Director Tamara Fisch has done a good job of divvying up the carcass of the Kennedy mystique between the three other Pascals. Each actor is given ample space to bounce their character's fixations off of the others'. Lents, as the heavily medicated Jackie O., ricochets between bratty aloofness and pathetic dependence, and plays Jackie's need to regulate the family well. Popper's jaded matriarch conveys an aura of resigned self-pity and contempt. Schenkkan finely shades his performance to reveal that the apparently pure Anthony knows a lot more about manipulating people than he lets on; after he gloms onto Lesly's desire for a happy, drab existence, he tempts her with the ultimate image of such a life: "We could move to Pennsylvania and become Amish." Klug has the unenviable job of functioning as a foil for these characters, but she holds her own throughout and is especially good with Schenkkan.

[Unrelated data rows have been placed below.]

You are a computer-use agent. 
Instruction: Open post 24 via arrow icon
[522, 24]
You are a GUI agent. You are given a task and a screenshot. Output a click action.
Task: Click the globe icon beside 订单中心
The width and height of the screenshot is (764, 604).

Most of the images of escape in The House of Yes are accompanied by an equivalent image of descent in social status. This and the play's use of the Kennedys, America's equivalent of a royal family, lead the performers into traps in places by seeming to point to a depth that isn't really there. American aristocracy in this play functions like the Catholic Church often does in plays by Christopher Durang--it's a MacGuffin, the impetus for a bunch of characters to run absurdist rackets on one another. The difficulty is that the characters sometimes seem to be thinking too much. The pacing is slow, and they deliver their lines with a deliberation that seems unwarranted. An unavoidable land mine is the Whitney Humanities Center Gym, which adds a sepulchral tone to any sound within it.

The Pascals are a gothic cartoon of the Kennedys' fall, and their performances need the kind of stimulus-response pacing that suggests that their obsessions are hijacking their minds. At its best stretches, such as Schenkkan's seduction routines, The House Of Yes approaches this level and is a morbidly funny ride. Unfortunately, its fits of seriousness make it like a game of ski football that keeps getting interrupted by trees.